Friday, June 17, 2011

Gurdon's "Darkness Too Visible:" A Call for Variety

Free-form Friday

On Saturday, June 4, Meghan Cox Gurdon published an essay in the Wall Street Journal that unleashed a twitter-storm of righteous wrath because she dared to question the overwhelming focus on darkness in contemporary fiction for teens.

Her piece, Darkness Too Visible, asks:
"Contemporary fiction for teens is rife with explicit abuse, violence and depravity. Why is this considered a good idea?"
Given the history of well-intentioned over-protection in children's literature, I understand the passionate and heartfelt reactions to anything tainted with even a whiff of censorship, particularly if it comes wrapped in high-minded terms.

But in the visceral reactions to Ms. Gurdon's essay, at least in the pieces I've read, most of her opponents have glossed over a critical, if only anecdotal fact: the woman Gurdon mentions at the beginning of  her essay who popped into a Barnes & Noble to find a book for her teenage daughter, "left the store empty-handed."
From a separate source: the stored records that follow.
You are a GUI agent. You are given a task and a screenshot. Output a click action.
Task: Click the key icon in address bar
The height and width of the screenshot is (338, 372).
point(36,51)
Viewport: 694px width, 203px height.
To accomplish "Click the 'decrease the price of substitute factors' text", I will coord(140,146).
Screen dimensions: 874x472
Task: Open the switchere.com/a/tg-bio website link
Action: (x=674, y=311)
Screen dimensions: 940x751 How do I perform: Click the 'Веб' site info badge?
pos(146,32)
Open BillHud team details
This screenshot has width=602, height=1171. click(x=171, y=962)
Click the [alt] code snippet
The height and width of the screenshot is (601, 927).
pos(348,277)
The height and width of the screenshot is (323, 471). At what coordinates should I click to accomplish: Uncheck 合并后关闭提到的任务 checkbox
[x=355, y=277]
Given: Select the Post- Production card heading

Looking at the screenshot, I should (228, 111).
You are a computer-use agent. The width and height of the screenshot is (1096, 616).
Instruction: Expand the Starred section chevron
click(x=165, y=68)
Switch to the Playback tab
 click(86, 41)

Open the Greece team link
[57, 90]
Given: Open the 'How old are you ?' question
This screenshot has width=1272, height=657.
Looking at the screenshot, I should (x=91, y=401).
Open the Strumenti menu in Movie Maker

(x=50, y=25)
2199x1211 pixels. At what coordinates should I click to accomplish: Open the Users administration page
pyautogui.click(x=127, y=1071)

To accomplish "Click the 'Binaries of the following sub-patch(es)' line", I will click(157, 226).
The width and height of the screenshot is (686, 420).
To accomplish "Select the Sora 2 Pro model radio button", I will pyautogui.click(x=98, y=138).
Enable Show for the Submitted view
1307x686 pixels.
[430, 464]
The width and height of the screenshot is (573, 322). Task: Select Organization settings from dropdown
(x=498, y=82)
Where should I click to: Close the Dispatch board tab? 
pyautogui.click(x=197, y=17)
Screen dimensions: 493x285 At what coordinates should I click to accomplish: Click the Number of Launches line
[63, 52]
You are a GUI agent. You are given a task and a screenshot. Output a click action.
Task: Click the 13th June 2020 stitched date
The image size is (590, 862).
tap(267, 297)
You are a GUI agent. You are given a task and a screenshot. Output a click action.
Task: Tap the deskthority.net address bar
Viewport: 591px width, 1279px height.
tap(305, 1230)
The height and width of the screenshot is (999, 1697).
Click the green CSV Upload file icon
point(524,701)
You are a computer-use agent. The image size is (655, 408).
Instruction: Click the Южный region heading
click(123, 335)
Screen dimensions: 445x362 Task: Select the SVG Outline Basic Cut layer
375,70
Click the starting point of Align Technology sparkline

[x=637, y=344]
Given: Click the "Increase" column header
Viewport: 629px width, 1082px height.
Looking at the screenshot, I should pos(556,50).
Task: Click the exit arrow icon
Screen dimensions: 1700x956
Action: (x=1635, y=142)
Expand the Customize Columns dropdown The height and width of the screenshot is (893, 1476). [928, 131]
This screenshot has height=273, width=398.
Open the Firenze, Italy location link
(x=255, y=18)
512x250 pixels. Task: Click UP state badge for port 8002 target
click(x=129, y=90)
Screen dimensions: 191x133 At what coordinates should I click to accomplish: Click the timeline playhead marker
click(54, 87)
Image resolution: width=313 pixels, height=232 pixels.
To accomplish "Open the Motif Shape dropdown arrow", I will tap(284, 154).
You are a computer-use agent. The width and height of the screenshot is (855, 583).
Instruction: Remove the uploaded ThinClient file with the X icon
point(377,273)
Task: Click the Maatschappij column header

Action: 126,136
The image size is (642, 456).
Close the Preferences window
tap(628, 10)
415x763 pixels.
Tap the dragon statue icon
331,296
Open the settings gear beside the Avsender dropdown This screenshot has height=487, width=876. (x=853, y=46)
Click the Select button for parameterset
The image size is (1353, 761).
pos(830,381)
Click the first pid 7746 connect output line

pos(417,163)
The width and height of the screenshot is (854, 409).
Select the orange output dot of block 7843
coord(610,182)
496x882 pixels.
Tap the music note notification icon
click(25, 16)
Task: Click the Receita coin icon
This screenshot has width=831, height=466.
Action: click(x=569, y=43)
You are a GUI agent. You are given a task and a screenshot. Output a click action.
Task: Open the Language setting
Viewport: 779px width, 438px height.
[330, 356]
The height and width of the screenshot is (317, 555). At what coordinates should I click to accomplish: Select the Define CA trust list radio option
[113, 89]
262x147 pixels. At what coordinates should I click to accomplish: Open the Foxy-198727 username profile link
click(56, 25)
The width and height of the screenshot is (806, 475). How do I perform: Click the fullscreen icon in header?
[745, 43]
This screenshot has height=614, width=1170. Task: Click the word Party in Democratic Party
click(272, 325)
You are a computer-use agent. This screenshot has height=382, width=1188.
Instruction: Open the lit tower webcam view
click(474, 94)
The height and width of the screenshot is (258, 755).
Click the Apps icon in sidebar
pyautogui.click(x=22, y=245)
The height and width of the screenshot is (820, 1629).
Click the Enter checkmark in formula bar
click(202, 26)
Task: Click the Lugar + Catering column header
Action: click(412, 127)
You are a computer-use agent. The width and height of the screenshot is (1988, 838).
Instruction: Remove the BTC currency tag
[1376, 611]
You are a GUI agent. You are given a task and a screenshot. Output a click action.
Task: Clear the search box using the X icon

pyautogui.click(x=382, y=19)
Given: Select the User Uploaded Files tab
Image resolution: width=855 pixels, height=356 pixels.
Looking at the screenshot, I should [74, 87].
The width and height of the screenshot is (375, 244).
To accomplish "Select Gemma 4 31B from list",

Some of the people who take exception to Ms. Gurdon's questions do so in the context of extolling the value of having books that speak in an authentic voice to young readers, particularly those whose lives have been touched by darkness. There's a larger, on-going discussion about the need for greater diversity in YA so that young readers can identify with the characters they read about.

I find it ironic that few of the early responders were bothered that the mother mentioned in the essay didn't find anything on the bookshelves for her young reader. I wonder how different the reaction would have been if it had been a person of color who couldn't find any books to buy.

I, personally, wasn't offended by Gurdon's piece because I read it as a call for greater variety.

Isn't the fundamental point of those who object to Ms. Gurdon that we should have something for everyone? If so, why are we so troubled when someone points out that the commercial side of bookselling currently seems focused on only one part of the spectrum?